#### WORK REQUEST:
Each line from the one containing "Instruction: Select the 250 W value" through the last line of the records below is to be repeated as written, with nothing added.

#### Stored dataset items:
···

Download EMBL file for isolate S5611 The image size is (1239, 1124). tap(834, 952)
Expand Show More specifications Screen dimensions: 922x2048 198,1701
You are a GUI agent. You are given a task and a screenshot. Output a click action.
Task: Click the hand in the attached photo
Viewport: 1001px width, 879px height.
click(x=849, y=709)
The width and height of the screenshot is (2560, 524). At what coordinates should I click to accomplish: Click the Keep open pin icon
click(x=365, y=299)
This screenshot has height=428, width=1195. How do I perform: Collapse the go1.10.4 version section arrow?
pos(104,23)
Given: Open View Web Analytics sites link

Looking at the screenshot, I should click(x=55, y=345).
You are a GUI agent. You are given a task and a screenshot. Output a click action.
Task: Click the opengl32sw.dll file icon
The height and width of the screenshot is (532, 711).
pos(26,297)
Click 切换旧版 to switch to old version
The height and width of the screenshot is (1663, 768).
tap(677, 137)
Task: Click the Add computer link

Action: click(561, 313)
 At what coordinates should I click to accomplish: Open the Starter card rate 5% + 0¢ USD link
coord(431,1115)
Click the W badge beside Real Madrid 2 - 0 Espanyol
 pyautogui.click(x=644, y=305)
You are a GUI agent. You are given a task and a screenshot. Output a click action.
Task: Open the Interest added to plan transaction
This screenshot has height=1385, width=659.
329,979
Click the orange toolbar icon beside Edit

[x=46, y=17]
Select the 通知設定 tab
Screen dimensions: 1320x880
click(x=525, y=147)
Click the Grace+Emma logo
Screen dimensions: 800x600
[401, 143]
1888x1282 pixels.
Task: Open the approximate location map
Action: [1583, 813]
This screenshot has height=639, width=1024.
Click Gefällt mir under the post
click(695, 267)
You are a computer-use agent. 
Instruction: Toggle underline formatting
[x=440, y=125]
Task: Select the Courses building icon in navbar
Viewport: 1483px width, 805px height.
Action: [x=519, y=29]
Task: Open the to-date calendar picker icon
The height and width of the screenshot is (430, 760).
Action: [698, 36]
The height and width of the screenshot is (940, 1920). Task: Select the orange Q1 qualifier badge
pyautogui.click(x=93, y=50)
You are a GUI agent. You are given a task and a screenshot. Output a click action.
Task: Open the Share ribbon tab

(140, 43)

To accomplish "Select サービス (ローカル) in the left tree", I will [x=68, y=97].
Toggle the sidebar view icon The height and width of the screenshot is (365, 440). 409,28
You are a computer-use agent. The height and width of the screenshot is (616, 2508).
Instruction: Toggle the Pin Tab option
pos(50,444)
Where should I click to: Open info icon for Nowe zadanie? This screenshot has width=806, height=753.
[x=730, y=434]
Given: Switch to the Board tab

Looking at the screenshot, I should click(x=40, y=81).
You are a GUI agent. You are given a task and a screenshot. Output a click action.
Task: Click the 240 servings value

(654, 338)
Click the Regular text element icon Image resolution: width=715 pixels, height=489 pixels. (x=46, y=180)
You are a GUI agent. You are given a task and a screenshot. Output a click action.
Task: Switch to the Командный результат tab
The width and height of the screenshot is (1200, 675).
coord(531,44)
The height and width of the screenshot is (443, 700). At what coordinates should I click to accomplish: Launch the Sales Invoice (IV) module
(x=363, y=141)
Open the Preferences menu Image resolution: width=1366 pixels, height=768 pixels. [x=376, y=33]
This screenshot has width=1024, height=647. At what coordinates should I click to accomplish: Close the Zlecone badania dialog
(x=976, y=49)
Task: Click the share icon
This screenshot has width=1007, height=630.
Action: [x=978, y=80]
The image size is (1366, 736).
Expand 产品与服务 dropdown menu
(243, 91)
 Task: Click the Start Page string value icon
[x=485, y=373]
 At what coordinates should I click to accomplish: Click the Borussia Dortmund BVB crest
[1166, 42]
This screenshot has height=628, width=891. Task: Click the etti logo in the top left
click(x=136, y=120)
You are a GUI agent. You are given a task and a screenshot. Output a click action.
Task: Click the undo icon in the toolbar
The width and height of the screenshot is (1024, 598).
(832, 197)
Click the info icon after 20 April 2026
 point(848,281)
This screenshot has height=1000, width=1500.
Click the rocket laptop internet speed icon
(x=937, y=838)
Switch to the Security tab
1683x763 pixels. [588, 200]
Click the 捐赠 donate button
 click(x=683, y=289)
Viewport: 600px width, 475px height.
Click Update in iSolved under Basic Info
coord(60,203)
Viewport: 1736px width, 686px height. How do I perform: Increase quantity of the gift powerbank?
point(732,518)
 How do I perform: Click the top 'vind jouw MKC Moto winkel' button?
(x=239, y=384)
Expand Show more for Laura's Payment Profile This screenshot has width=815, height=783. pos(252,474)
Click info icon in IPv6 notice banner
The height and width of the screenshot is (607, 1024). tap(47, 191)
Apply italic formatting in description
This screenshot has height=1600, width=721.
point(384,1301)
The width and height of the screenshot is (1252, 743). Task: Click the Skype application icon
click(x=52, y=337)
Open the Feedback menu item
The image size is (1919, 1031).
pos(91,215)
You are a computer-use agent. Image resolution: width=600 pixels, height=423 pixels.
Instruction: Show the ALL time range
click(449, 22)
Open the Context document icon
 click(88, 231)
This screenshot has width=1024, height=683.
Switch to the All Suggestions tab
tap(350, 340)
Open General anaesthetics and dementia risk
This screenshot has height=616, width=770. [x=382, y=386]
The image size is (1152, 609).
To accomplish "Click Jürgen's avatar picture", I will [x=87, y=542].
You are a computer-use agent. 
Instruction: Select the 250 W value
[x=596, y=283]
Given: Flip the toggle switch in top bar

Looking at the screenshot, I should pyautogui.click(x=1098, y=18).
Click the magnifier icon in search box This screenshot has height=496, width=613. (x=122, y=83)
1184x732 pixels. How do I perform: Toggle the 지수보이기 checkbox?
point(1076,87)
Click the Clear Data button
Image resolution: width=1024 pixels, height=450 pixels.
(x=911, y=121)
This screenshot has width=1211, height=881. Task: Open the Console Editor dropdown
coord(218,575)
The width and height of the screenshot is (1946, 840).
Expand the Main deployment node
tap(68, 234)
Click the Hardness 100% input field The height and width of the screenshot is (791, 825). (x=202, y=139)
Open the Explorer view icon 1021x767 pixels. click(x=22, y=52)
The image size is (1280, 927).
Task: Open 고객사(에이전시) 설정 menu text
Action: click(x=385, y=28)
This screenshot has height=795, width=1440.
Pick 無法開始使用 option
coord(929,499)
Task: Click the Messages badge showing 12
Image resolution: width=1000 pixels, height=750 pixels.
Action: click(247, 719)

···

#### SOLUTION TO THIS PROBLEM:
Instruction: Select the 250 W value
[x=596, y=283]
Given: Flip the toggle switch in top bar

Looking at the screenshot, I should pyautogui.click(x=1098, y=18).
Click the magnifier icon in search box This screenshot has height=496, width=613. (x=122, y=83)
1184x732 pixels. How do I perform: Toggle the 지수보이기 checkbox?
point(1076,87)
Click the Clear Data button
Image resolution: width=1024 pixels, height=450 pixels.
(x=911, y=121)
This screenshot has width=1211, height=881. Task: Open the Console Editor dropdown
coord(218,575)
The width and height of the screenshot is (1946, 840).
Expand the Main deployment node
tap(68, 234)
Click the Hardness 100% input field The height and width of the screenshot is (791, 825). (x=202, y=139)
Open the Explorer view icon 1021x767 pixels. click(x=22, y=52)
The image size is (1280, 927).
Task: Open 고객사(에이전시) 설정 menu text
Action: click(x=385, y=28)
This screenshot has height=795, width=1440.
Pick 無法開始使用 option
coord(929,499)
Task: Click the Messages badge showing 12
Image resolution: width=1000 pixels, height=750 pixels.
Action: click(247, 719)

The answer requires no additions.